CENNET HATIN
Uzunyayla,o yıl bembeyaz bir yaylaydı. Öyle bir kar yağdı, öyle bir kar yağdı ki sormayın gitsin. Kurtlar, kuşlar hep açlıktan çaresiz kaldılar. Köyleri sık sık kurtlar basar oldu.Koca koca kurtlar ne bulursa götürecekler, ellerinden gelse tilki gibi kümesleri basacaklar. Köylüler av tüfekleri ile havaya ateş açıyorlar. Karlara bata çıka yürüyen kurtlar, emme basma tulumba gibi bir aşağı bir yukarı salınırken gözleri öyle dönmüş ki bu sese pek aldırmıyorlar bile.
.....
Kayseri’yi doğuya doğru şöyle 15-20 kilometre çıktın mı, orada bir han var. Adına Kayırhan diyorlar. Isbıdın köyünün az ilerisinde eski bir han burası. Burada Osmanlı Paşa’sı oturuyor. Konak, bağ, bostan almış Paşa buradan. Buranın üzümü meşhur, sonbaharda hevenk hevenk üzüm alınıyor. Köylüler gelip Paşanın bağının üzümünü topluyorlar. Ona pekmez kaynatıyorlar. Kabaklı, kayısılı, cevizli, armutlu pekmez bile yapıyorlar paşaya.

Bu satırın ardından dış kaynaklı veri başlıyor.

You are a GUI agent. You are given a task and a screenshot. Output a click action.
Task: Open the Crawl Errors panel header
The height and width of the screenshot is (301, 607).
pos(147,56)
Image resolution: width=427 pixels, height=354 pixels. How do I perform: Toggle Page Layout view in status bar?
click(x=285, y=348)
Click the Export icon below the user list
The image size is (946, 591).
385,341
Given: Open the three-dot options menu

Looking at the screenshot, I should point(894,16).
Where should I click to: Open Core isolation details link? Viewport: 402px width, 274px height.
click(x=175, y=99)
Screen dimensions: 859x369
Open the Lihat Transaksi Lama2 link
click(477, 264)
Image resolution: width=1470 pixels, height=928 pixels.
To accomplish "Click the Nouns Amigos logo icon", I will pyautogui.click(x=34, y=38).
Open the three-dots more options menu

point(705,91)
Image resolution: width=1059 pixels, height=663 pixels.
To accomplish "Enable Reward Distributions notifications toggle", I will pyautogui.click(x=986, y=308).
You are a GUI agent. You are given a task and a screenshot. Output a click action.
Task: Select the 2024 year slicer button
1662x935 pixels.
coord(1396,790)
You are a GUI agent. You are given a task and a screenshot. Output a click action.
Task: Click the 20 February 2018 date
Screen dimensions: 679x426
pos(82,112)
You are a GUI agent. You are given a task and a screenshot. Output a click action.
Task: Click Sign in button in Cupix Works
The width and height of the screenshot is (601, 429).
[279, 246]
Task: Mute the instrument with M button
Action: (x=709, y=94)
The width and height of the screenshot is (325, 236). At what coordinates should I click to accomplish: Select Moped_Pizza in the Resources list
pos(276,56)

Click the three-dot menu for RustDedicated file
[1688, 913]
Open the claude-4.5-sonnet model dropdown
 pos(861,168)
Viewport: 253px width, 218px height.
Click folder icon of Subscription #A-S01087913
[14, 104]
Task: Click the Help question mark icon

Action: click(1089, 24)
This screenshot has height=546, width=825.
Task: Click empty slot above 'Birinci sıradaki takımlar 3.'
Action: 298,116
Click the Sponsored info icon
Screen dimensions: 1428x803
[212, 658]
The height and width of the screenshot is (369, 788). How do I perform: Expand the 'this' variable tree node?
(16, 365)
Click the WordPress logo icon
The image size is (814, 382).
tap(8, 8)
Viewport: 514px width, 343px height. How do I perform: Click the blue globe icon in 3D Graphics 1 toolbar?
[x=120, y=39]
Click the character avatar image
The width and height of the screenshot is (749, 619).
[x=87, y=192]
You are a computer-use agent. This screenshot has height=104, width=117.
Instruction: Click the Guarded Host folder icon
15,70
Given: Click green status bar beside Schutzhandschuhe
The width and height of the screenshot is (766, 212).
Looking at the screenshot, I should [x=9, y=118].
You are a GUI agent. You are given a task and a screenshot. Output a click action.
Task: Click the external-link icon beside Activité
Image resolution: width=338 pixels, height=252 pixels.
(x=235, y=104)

Paşa buralara meftun olmuş besbelli. Yaz akşamlarında şöyle yürüye yürüye Mançur Tepesine doğru gidiyor, oradan Mancusun köyünü görüyor, bir yüksekçe yerden köyü izliyor. Yanında devasa gölgeler gibi duran güvercinlikler var. Her biri iki, üç metreyi bulan bu güvercinlikler, akşam pek de ürkütücü oluyorlar.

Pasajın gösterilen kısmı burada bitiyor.